In summer 1995 the stock price climbed above its 1993 peak high, as the economy came out of its soft landing, and PE ratios began their historic late 1990s ascent.

===Allmerica Financial===
In late 1995, the company spun off Allmerica Financial Corporation, with US$200 million long-term debt assigned to that company, as a new property and casualty insurance and financial services holding company. It held a diversified group of insurance and financial services companies with total assets of $19 billion. Allmerica Financial products included insurance and retirement savings accounts and group benefit programs, mostly variable annuity and variable life products. That company in turn owned about a majority 60% of the original entity, Allmerica Properties & Casualty Companies. By year end 1995 the new independent holding company (AFC) had a book value of over US$1.4 billion, nearly identical in size to its debt-free predecessor, which remained a majority-owned also a publicly traded subsidiary of AFC.

On October 11, 1995, Allmerica Financial Corporation began to trade on the NYSE, under the new symbol AFC. The initial offering price was $21.00.

By 1997, Allmerica Property & Casualty Companies was among the top 30 property and casualty insurers in the United States, based on net written premiums. By then its regional focus included Michigan as well as its traditional Northeast territory.

In 1997 Allmerica Property & Casualty Companies, Inc. was acquired by Allmerica Financial Corporation (AFC). The surviving company, AFC, would acquire the 40.5% of Allmerica P&C that it did not already own, for approximately US$800 million. The stock of Allmerica Property & Casualty Companies then ceased to trade, and its old ticker symbol APY was ultimately taken over on the AMEX exchange by Aspyra Inc., a microcap stock with US$20 million market capitalization.

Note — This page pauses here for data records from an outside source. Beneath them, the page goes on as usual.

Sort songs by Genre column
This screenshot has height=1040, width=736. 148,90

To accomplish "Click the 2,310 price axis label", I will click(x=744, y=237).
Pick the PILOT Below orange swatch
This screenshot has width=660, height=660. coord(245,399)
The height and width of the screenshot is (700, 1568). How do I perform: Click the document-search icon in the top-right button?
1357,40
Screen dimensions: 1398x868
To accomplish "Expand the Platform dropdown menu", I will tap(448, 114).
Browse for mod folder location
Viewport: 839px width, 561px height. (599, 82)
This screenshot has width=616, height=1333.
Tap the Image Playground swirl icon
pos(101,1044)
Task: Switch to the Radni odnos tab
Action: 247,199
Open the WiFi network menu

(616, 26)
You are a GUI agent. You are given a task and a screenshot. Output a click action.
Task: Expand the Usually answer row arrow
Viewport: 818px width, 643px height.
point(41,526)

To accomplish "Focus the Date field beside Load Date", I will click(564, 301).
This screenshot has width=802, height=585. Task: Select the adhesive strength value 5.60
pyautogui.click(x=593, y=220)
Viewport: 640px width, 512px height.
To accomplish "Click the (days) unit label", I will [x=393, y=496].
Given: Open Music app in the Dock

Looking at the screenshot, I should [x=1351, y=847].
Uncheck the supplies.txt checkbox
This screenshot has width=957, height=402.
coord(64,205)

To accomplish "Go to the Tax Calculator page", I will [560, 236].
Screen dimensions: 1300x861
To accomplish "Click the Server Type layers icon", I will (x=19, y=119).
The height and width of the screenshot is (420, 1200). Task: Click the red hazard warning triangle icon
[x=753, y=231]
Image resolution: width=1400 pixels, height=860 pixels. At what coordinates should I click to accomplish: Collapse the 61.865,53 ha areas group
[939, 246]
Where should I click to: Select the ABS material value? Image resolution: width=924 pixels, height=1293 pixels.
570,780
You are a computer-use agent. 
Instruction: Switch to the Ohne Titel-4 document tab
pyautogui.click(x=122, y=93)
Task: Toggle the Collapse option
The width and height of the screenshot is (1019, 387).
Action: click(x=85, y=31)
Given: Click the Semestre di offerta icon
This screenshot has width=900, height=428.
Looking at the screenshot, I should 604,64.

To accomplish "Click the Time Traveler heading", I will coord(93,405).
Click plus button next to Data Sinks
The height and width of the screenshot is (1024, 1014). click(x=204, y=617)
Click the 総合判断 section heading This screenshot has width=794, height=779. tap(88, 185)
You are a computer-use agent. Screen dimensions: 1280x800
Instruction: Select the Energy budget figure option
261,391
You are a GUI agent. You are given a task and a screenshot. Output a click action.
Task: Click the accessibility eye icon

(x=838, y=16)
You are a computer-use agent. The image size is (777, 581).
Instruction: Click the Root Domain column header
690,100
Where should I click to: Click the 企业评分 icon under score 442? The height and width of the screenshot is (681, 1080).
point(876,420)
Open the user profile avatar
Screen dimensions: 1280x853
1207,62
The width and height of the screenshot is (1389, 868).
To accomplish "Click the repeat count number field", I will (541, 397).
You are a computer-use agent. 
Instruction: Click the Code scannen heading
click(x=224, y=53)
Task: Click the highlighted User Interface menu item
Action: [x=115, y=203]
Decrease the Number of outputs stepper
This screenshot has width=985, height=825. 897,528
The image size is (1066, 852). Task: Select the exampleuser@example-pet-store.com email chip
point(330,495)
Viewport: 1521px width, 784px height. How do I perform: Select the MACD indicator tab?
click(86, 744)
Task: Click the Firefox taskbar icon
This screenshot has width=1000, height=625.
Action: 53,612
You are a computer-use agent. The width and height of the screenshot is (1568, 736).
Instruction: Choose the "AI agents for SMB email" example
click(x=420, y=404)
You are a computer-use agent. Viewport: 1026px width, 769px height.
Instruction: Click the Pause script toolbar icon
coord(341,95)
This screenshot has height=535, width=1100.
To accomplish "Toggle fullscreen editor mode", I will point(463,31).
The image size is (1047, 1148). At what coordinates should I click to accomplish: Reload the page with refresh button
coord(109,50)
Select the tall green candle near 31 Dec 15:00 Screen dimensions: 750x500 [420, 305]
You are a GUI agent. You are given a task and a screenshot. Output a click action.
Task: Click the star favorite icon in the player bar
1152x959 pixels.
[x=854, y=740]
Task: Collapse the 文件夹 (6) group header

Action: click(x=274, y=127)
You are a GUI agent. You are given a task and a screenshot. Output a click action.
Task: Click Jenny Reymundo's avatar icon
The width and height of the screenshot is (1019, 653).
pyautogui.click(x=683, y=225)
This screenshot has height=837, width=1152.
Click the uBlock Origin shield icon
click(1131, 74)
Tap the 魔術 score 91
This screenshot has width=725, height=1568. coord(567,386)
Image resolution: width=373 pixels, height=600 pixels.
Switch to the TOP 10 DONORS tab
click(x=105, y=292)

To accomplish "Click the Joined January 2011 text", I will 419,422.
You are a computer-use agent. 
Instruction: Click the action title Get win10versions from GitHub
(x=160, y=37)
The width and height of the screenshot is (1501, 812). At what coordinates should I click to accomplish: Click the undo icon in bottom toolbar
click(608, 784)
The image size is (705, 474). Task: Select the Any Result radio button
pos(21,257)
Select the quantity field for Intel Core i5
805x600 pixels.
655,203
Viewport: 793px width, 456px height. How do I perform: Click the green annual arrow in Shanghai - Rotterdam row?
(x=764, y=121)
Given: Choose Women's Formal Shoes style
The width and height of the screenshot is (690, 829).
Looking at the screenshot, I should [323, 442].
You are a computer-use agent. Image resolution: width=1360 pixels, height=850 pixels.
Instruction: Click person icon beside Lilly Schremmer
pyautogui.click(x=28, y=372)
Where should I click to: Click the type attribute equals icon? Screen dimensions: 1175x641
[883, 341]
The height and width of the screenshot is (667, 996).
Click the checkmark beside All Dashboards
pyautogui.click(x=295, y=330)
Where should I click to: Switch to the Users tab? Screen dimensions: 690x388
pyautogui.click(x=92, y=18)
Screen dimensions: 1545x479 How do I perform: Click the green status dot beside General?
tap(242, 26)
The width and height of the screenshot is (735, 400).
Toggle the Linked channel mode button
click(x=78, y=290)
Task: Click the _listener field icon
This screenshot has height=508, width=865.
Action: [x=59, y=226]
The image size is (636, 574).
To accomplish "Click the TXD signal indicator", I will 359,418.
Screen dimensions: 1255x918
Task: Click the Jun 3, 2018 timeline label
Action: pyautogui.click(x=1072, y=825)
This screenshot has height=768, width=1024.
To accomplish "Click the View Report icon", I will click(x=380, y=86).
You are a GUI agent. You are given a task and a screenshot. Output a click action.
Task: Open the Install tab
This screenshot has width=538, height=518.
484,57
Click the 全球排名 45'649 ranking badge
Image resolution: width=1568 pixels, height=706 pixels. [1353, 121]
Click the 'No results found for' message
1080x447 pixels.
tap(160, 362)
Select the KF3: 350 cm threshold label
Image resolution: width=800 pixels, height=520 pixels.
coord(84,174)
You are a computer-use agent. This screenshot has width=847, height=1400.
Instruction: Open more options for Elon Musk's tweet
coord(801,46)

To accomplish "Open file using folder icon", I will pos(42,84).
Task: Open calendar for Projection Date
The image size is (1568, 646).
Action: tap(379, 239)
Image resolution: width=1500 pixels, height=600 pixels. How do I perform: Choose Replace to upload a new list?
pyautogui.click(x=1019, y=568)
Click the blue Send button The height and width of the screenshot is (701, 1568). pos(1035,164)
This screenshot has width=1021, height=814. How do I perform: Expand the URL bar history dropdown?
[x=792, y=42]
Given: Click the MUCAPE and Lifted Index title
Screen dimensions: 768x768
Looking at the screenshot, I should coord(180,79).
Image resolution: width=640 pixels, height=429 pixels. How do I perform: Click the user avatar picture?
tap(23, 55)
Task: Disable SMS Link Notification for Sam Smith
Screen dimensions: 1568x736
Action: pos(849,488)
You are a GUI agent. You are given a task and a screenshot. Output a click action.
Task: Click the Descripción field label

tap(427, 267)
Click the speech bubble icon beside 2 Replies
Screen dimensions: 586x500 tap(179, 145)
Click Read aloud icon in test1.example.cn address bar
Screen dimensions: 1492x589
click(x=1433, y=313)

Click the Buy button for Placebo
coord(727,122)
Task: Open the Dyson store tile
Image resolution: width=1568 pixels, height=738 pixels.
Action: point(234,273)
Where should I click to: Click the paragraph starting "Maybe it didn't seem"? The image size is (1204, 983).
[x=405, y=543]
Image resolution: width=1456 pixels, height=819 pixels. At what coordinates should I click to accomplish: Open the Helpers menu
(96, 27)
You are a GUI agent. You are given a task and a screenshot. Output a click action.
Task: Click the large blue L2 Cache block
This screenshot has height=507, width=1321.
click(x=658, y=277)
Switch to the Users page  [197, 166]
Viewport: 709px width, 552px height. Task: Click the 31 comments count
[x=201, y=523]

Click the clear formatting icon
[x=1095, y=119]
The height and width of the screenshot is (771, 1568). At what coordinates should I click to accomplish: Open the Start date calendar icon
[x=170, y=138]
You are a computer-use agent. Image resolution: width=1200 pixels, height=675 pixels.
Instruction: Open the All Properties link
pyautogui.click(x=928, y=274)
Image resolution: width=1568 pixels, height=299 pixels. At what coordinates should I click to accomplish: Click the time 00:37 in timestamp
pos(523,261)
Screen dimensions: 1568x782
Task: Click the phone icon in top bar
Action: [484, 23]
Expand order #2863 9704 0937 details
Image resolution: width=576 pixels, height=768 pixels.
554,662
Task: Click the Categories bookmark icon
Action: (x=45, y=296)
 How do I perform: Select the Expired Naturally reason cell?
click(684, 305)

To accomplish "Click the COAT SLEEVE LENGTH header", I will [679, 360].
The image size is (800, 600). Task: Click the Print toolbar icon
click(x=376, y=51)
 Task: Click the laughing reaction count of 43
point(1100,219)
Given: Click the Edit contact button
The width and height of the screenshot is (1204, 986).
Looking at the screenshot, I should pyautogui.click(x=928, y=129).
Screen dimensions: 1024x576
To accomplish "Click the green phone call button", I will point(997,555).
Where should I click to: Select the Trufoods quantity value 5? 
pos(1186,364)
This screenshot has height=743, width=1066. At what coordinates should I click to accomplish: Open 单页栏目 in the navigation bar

===The Hanover Insurance Group===
On December 1, 2005, Allmerica Financial Corporation changed its name to The Hanover Insurance Group, Inc. and is the parent company of two divisions, Hanover Insurance and Citizens Insurance. It publicly trades under its new ticker symbol since that time. Those companies serve customers with auto, home and business insurance.

The Variable Life and Variable Annuity insurance businesses of Allmerica Financial Corporation became CommonWealth Annuity and Life Insurance Company, a Goldman Sachs Company. In January 2009, CommonWealth Annuity and Life Insurance Company acquired First Allmerica Life Insurance Company (FAFLIC) from The Hanover Group. In 2008, Hanover acquired AIX Group. In 2011, it acquired Chaucer Holdings.

In August 2020, The Hanover Insurance Group dropped the malpractice insurance of Mark S. Zaid, the lawyer for the whistleblower in the Trump-Ukraine scandal. Hanover said it had reviewed Zaid's website and discovered that his law firm practiced whistleblower law. Zaid said that Hanover's action served to protect those who wish to silence whistleblowers.